++++ ENTRIES SHOWN

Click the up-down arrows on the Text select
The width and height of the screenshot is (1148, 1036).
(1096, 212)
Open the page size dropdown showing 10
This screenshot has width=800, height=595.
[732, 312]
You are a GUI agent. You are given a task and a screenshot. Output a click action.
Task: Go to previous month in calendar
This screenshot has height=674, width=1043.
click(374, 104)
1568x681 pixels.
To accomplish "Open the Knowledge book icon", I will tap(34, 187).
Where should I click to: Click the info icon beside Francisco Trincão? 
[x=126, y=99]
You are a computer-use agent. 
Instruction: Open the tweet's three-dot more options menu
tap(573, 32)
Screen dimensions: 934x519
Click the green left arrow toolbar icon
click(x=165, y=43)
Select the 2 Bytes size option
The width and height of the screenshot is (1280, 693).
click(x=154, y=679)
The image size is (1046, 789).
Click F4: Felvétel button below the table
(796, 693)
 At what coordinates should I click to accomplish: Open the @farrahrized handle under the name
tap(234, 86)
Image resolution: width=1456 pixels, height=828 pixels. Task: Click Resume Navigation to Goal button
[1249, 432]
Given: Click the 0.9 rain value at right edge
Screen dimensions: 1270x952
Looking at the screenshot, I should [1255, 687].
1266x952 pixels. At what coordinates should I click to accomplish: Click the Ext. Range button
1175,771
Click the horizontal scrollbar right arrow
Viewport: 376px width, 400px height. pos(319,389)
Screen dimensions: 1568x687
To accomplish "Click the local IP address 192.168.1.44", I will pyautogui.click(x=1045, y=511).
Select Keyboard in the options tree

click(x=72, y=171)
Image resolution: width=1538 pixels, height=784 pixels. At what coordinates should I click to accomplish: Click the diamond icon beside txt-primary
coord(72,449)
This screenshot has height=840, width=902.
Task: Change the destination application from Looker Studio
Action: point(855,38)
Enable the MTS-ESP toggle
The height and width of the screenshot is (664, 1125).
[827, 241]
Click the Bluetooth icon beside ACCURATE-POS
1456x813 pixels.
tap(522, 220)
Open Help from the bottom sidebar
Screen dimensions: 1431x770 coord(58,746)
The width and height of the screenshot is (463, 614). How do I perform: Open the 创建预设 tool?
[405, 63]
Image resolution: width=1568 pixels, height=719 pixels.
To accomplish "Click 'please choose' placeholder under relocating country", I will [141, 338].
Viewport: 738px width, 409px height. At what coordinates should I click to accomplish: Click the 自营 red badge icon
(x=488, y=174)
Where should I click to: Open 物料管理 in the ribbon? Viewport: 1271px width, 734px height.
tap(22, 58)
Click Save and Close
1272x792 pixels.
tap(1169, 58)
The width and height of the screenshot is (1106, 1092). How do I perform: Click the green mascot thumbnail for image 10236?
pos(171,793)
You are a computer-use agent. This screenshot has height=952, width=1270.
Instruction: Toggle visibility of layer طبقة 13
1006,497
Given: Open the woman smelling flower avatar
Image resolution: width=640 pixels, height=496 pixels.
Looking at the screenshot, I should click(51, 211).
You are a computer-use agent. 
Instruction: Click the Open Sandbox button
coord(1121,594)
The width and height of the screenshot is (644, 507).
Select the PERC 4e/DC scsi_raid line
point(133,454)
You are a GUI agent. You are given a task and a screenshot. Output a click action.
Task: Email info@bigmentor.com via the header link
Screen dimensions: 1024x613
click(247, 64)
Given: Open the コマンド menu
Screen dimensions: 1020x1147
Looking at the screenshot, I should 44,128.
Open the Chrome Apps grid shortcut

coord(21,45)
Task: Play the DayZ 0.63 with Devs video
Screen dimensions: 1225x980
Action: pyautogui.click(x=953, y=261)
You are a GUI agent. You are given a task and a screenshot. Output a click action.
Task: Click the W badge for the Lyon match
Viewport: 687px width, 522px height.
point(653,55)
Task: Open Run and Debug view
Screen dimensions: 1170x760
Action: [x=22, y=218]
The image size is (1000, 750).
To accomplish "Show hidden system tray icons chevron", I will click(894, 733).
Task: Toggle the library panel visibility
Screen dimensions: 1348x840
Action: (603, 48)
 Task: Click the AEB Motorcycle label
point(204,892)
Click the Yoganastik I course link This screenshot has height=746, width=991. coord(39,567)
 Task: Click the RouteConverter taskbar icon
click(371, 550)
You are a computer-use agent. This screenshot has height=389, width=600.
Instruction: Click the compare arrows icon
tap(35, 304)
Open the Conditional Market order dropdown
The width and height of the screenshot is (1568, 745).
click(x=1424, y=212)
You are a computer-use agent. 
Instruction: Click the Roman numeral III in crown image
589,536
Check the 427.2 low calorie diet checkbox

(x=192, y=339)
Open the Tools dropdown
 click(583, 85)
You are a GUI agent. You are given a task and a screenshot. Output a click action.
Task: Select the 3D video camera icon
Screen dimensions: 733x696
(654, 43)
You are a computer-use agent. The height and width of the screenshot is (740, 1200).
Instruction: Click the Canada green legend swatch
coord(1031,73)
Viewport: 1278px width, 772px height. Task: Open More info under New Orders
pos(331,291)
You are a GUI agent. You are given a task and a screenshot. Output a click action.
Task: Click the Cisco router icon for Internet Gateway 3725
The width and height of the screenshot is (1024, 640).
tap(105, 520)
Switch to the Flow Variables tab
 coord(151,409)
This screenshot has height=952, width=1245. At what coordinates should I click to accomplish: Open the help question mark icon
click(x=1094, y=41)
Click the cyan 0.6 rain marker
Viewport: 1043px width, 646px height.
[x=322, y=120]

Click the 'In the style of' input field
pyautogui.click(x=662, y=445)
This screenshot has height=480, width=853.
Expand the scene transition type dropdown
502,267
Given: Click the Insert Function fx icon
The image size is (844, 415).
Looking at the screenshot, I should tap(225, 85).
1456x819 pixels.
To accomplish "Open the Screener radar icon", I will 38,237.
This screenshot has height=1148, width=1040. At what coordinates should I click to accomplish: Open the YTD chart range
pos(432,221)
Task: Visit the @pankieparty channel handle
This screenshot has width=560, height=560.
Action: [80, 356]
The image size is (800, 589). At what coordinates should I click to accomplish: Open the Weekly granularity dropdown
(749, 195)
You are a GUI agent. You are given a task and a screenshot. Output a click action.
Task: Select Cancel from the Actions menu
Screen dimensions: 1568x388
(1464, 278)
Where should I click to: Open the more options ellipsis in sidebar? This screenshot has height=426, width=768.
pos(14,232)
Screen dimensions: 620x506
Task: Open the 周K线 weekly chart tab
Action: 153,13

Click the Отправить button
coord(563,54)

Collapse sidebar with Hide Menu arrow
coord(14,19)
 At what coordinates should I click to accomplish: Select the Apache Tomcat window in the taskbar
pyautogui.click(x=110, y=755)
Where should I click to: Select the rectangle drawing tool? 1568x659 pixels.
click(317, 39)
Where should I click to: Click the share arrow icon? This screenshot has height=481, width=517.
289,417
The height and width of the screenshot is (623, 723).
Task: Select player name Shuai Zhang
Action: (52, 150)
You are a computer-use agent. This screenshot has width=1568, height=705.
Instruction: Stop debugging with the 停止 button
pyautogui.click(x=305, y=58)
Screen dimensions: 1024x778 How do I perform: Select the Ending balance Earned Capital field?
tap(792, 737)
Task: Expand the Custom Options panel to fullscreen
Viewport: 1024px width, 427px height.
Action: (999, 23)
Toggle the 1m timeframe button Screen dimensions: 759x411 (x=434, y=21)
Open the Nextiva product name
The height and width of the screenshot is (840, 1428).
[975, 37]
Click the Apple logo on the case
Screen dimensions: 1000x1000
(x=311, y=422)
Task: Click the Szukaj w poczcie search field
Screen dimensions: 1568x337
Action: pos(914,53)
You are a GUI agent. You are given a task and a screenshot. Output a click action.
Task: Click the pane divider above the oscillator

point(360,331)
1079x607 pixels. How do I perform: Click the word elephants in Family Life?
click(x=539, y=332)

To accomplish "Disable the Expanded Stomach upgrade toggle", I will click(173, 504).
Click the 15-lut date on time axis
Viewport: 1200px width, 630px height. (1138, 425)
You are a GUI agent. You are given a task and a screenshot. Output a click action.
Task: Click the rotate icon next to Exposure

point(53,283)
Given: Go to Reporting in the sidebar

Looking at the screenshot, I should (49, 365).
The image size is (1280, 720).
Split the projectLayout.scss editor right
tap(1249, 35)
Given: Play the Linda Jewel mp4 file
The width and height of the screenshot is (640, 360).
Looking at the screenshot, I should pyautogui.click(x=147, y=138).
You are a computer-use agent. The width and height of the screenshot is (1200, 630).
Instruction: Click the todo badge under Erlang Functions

++++++++

**TASK PROMPT:**
Which lines of the records hold the string "will"? Copy each one.

**TASK SOLUTION:**
To accomplish "Open the Knowledge book icon", I will tap(34, 187).
To accomplish "Click the local IP address 192.168.1.44", I will pyautogui.click(x=1045, y=511).
To accomplish "Click 'please choose' placeholder under relocating country", I will [141, 338].
To accomplish "Show hidden system tray icons chevron", I will click(894, 733).
To accomplish "Open the Screener radar icon", I will 38,237.
To accomplish "Disable the Expanded Stomach upgrade toggle", I will click(173, 504).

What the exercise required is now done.